With its mix of 2D anime style, tokusatsu action, and heartfelt character moments, Miraculous World: Tokyo, Stellar Force feels like a bridge between the franchise’s past and future. It honors the Japanese genres that inspired Miraculous while boldly expanding its universe with a team unlike anything fans have seen before. And though the wait for Miraculous: Stellar Force stretches into 2027, this special offers a vibrant, stylish preview of what’s coming next and why the franchise continues to resonate around the world.

(Miraculous Corp/Disney)

Creator Thomas Astruc has long drawn on classic “magical girl” (shōjo) anime like Sailor Moon, Cardcaptor Sakura, and Pretty Cure. His French CGI take on these familiar Japanese tropes helped make Miraculous: Tales of Ladybug & Cat Noir a global phenomenon. The globe-trotting Miraculous World specials have taken fans to New York, London, and Shanghai, but returning to Japan feels particularly appropriate for a series so heavily influenced by the country’s pop-culture traditions.

The special opens with Kagami inviting Marinette to Tokyo to help old friends. When their plane lands at Narita International Airport, the visual style shifts from the show’s usual CGI to a full 2D anime aesthetic, mimicking the very series that inspired Miraculous in the first place. There, Marinette discovers that Kagami’s former friends now form the superhero team known as Stellar Force, but this isn’t another shōjo story.

(Miraculous Corp/Disney)

Stellar Force transforms using Stellar Matrix sprites that become wristwatches and a matrix shard, unlocking suits styled after the Japanese tokusatsu tradition. Each member sports a distinct color and helmet and commands a personal mecha. As in Power Rangers/Super Sentai, their mechas can combine into a giant robot built for battling larger-than-life foes. The upcoming Miraculous Stellar Force series fully embraces this tokusatsu influence, making it a notable stylistic departure within the Miraculous universe.

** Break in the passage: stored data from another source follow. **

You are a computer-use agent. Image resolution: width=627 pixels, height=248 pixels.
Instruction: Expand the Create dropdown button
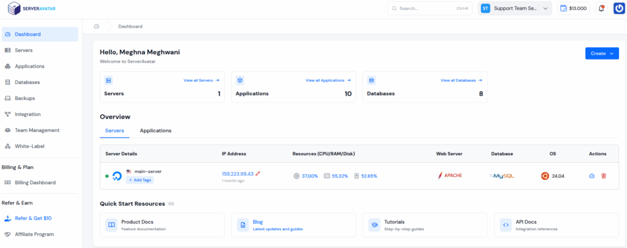coord(601,53)
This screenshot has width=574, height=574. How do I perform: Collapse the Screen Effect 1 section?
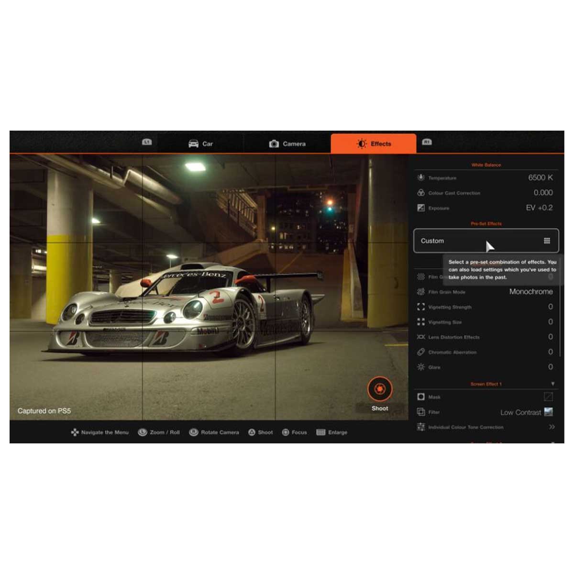coord(552,383)
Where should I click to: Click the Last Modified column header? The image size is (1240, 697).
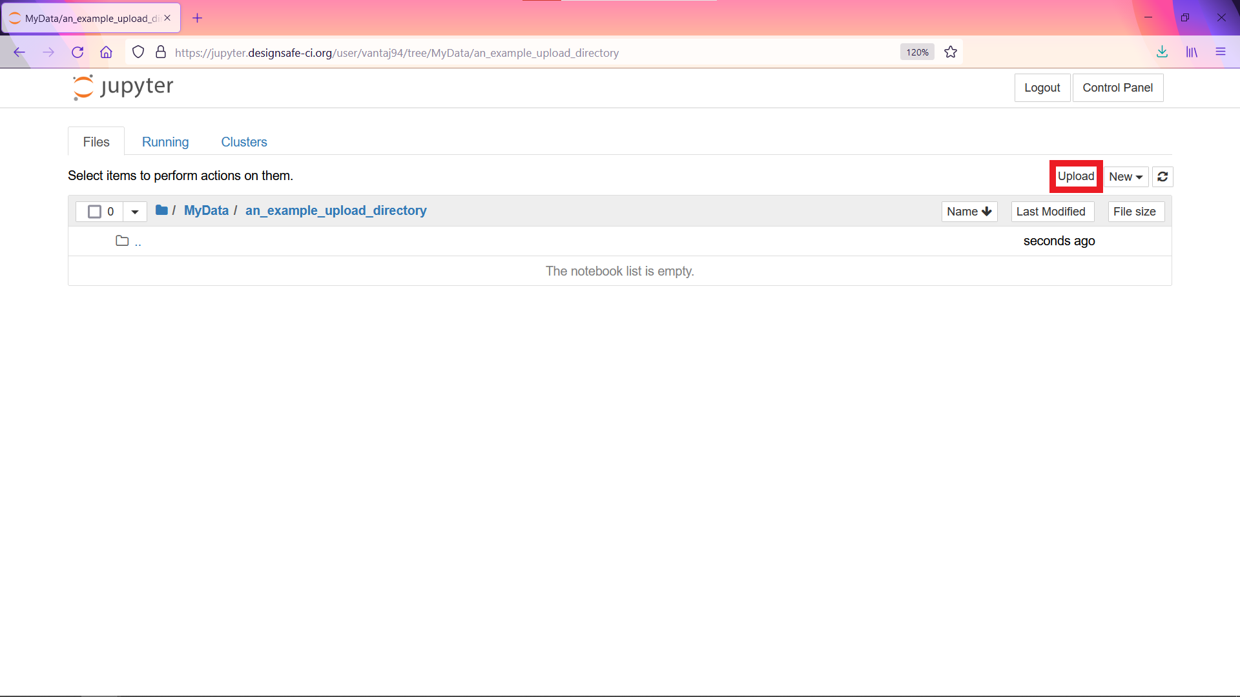[1051, 211]
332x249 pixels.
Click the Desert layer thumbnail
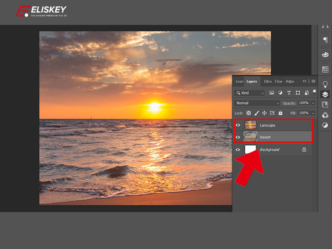251,137
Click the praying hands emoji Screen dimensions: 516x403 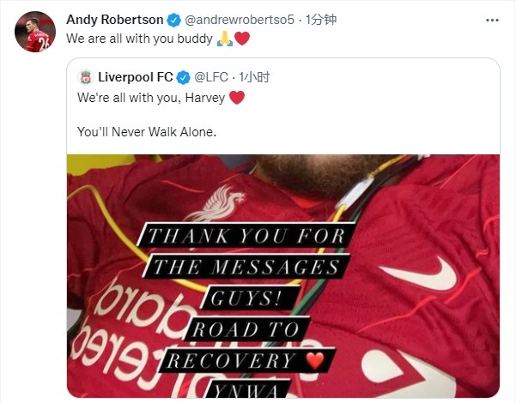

Like any Super Sentai season, the team is organized around a central theme — in this case, the zodiac. The 12-member lineup blends constellations, animals, and birthstones into a colorful ensemble that fits neatly within the Miraculous world. While all twelve appear in the special, only a few get significant spotlight:

Miki (Leo): Presented as the de facto team leader, Miki transforms into a yellow-suited warrior with a lion-mane-shaped helmet.Kazuno (Capricorn): Once Kagami’s unrequited crush, Kazuno secretly fell for Miki instead, an awkward dynamic that left Stellar Force fractured. The special makes it clear that with their feelings finally on the table, the spin-off series will start with a more united team.

(Miraculous Corp/Disney)

The special also draws heavily from Power Rangers/Super Sentai-style villainy. The team’s masked foe, Moddler, serves a fiery entity known as Supreme. When Moddler’s minions arrive in Tokyo to hunt Stellar Matrix shards, they transform civilians into full kaiju monsters, giving Stellar Force giant adversaries to match their mecha.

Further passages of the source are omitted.